#### [TEXT SEGMENT]
****

Diplomacy in Jamestown

Diplomacy in Jamestown

John Smith and Pocahontas

We all know the story of Pocahontas, the young Native American princess who saved Jamestown's leader, John Smith, and married another English settler, John Rolfe. The legend of Pocahontas has been a part of American and English folklore since 1616, when Smith recounted her heroics in a letter to Queen Anne of England. Not only did she save his life, he said, but by intervening on behalf of the English with her powerful father Powhatan, Pocahontas saved the entire colony on numerous occasions from "death, famine, and utter confusion."11

There are reasons to be skeptical of the details of Pocahontas' story. John Smith's account is the only one we have of her heroism in saving his life. According to Smith, after being taken prisoner by Powhatan, he was stretched across a large rock as the chief raised an axe as though to smash Smith's skull. But Pocahontas threw herself across the young settler and pleaded for his life. 

Some scholars have suggested that Smith either misunderstood, or with a flair for the dramatic, misrepresented a scripted adoption ceremony. After all, they point out, shortly after Smith's deliverance, Powhatan offered the young Englishman his own territory to rule; he made Smith, in effect, a werowance, or sub-chief, within his government. Others have suggested the gallant princess was a stock figure in Smith's storytelling repertoire. On an earlier occasion, he'd attributed his rescue from Turkish captors to another beautiful princess.

However we explain the famous episode in Powhatan's village, there's a great deal of importance within the figure and story of Pocahontas. She played a critical role in the history of the young colony, and her life reflected the ambitions of both the Native Americans and the English settlers—and the possibilities as well as the problems within their relationship.

Powhatan's View of Jamestown

John Smith and the other Jamestown settlers who landed in 1607 weren't the first Englishmen Powhatan and the Chesapeake Indians had ever seen.

****

#### [JOBS]
- 1) Rewrite the paragraph of the Jamestown diplomacy text that begins "Some scholars have suggested" as a short bulleted list that keeps its main facts.
- 2) Continue the Jamestown diplomacy text from its final sentence about the settlers who landed in 1607.

****

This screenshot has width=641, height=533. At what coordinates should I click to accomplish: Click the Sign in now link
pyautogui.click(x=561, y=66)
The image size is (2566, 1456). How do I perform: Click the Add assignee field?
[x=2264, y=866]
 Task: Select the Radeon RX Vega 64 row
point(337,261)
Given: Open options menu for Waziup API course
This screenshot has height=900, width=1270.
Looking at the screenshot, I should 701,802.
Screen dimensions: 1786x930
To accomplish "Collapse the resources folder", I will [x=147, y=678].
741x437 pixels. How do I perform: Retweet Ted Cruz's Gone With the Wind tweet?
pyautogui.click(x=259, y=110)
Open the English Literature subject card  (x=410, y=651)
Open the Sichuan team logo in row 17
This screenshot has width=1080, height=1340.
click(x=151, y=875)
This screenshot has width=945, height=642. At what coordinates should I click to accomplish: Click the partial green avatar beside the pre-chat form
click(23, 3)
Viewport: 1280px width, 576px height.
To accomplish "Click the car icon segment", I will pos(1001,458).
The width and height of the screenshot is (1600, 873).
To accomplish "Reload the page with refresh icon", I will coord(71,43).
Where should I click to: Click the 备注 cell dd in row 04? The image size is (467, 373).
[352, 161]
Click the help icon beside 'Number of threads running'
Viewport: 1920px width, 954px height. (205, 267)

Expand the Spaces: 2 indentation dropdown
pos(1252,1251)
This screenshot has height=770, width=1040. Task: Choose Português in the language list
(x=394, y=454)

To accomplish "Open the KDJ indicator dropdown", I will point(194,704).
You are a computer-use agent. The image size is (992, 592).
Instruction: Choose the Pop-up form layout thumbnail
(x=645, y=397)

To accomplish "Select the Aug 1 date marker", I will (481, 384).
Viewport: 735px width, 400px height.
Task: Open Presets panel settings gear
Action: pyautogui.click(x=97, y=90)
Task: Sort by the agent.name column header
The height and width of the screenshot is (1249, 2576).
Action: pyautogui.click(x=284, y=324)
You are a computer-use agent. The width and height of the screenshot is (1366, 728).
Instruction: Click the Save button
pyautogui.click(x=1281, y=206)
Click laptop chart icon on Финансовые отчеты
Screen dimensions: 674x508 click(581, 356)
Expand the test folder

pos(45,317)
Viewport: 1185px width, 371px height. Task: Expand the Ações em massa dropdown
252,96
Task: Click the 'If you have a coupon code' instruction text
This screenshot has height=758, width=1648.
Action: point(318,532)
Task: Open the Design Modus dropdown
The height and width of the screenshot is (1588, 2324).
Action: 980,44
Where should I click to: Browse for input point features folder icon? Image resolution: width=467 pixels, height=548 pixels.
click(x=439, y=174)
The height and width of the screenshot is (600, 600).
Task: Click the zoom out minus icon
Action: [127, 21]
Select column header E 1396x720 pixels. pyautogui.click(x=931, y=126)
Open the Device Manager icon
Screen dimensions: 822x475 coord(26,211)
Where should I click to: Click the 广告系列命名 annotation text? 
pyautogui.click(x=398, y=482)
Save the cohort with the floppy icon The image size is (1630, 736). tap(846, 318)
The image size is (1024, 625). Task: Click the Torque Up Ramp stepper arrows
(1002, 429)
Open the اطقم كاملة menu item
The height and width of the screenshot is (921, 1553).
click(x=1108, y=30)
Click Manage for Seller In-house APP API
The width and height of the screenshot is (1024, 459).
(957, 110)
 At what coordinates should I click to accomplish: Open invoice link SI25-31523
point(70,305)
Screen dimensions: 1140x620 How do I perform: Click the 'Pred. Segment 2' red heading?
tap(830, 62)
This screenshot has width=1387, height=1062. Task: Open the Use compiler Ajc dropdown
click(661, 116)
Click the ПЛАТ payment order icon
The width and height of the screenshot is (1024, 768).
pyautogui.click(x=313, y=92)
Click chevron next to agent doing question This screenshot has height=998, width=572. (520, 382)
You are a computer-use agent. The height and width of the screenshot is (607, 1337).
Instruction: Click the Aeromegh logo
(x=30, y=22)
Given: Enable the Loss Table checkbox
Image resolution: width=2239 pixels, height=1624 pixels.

****

#### [RESULTS FOR THE EXERCISE]
- 1)
- Some scholars think Smith misunderstood a scripted adoption ceremony, or dramatically misrepresented it.
- As support, they note that soon after Smith's rescue, Powhatan offered him his own territory to rule, in effect making him a werowance, or sub-chief.
- Others suggest the gallant princess was a stock figure in Smith's storytelling.
- Smith had earlier credited another beautiful princess with rescuing him from Turkish captors.

- 2)
Other ships had sailed up the Chesapeake before—an English vessel had visited as recently as 1603. And according to some scholars, the remnants of the failed Roanoke colony had been absorbed by the Croatoans—a tribe that lived just south of Powhatan's Pamunkeys. So, Powhatan's people weren't shocked by the appearance of the white-skinned settlers, nor were they particularly impressed by them. After all, the first Jamestown colonists were a small party—only 108 settlers arrived in 1607. Powhatan, on the other hand, governed a federation of roughly 30 communities and 9,000 people. Nor did the English seem likely to establish any sort of permanent community. For starters, there were no women among them. And the men didn't seem to be a particularly hardy group. Within weeks of their arrival, sickness raced through the settlement, and over the first winter, more than 60% of the settlers died.

Initially, the Native Americans were somewhat unnerved by the muskets carried by the English—they made a tremendous amount of noise. But the Native Americans quickly learned that they took forever to load—a Native American could shoot four or five arrows in the time it took an Englishman to reload a musket—and at distances of more than a few yards the muskets were terribly inaccurate. Even the English recognized the gun's greatest threat lay in its mystery, recommending that only the best marksmen be allowed to shoot in front of the Native Americans—otherwise they would quickly learn "the weapon is not so terrible."12

In short, there were reasons not to be too alarmed by the arrival of the English settlers—and plenty of reasons to believe that they could be absorbed within the Chesapeake confederation just as other communities had been absorbed in the past. Given the strength of the Native Americans and the weakness of the English, Powhatan believed that trade could be established, the two peoples could intermarry, and a proven leader like John Smith could be offered a territory to govern.

Jamestown's View of Powhatan

The problem, of course, was that the English saw things differently. They carried to the New World a bundle of assumptions about European superiority, and they assumed that the Native Americans would quickly cower before English technology and power.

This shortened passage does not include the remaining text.